30 April, 2009

Beware of Panic Fatigue

The swine flu scare has already caused a pandemic of idiotic scaremongering masquerading as news. While the news networks have very little to say and an awful lot of time to say it in, I think the worst effort I've seen so far was tonight where A Current Affair had a live cross to a house in New Zealand where three people suspected of being infected were interviewed while leaning out a second storey window, with the sound man standing on the ground holding the boom mic up to them and the cameraman zooming in from a safe distance. It sounded like even Tracey Grimshaw had to stifle a few giggles at the stupidity of it all.

The biggest problem with all the media beat-ups is that it provokes a backlash not against those who are whipping up a frenzy for the sake of ratings, but against the issue itself and those trying to talk sense about it. Since the people endlessly speculating on whether it could be the new plague or bioterrorism are clearly idiots, that means there's nothing to worry about, right?
This kind of thinking is just as dangerous as the scaremongering.

Then there are those who will instantly cite the issue as proof of their own political hobby-horse. For instance, it can't just be a coincidence that this came in the same week that a 747 made a low, unannounced flight over New York, terrorising the locals and Dick Cheney has been on TV trying to scare the shit out of people, right? Right? No, it's all the fault of illegal immigrants. Ho-hum.

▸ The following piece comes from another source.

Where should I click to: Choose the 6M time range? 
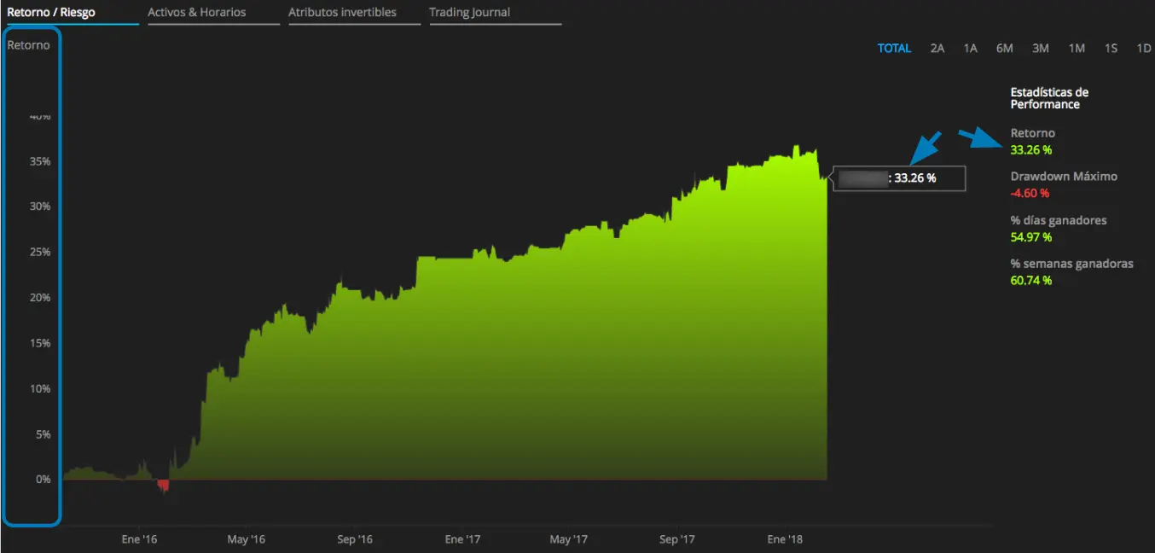[1004, 49]
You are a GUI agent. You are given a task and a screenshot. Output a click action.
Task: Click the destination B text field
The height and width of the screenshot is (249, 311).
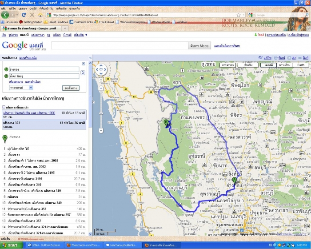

I've already read of the threat being compared to the Y2K bug in terms of it being a fizzer. It's almost as if people are disappointed when a threat doesn't eventuate. But the reason Y2K was a “fizzer” and didn't plunge us back into the dark ages is because we took the threat seriously and prepared for it so that when the clocks ticked over, the worst that happened was a few strange late fees at video libraries. People seem to take that good outcome to mean we were worried about nothing. We were not. We dealt with it.

It's these kind of attitudes that lead people to blow off new threats just because previous threats have been averted. In 2005, when hurricane Katrina threatened New Orleans, many people chose not to evacuate since it never turns out as bad as they say it will. Until it turns out worse. So last year, when Hurricane Gustav looked like it could hit New Orleans, the city became a ghost town. (In fairness, evacuating was easier that time since less than half the people who left in 2005 have returned) Mercifully this time, New Orleans was not hit badly. And that will give people the excuse to be a little more blasé next time and maybe even more so the time after that as they forget how bad things can be if they don't prepare for the worst. Some scoffed when John Brumby predicted that the 7th of February would be one of the worst days in Victorian history. The problem was that he was right.

So yes, the threat is probably, hopefully, overstated. And although the tabloid reporting of it is utterly irresponsible, there's something to be said for overstating a threat a bit so that people take it seriously but not so much as to be thrown into a mad panic. There's also the theory that what is being referred to as “swine flu” is in fact two separate strains since the only cases outside of Mexico have been quite mild, although there are other possible explanations for this too.

It's times like these that a few tired old clichés really ring true.
Be alert, not alarmed.
Better safe than sorry.

It was refreshing to read some common-sense perspective in this report:

Streiffer said it's important to keep the threat of swine flu in perspective. It's a new strain of influenza, so people haven't built up immunity and vaccines won't block it, but there is no indication that it is any more virulent or dangerous for normally healthy people than the more typcial strains of flu.

"What people don't seem to understand is it's not worse than the average flu, except there's no herd immunity -- which means there's no immunity in the general population -- therefore, everyone's at risk, but not necessarily for anything more virulent or dangerous than average influenza."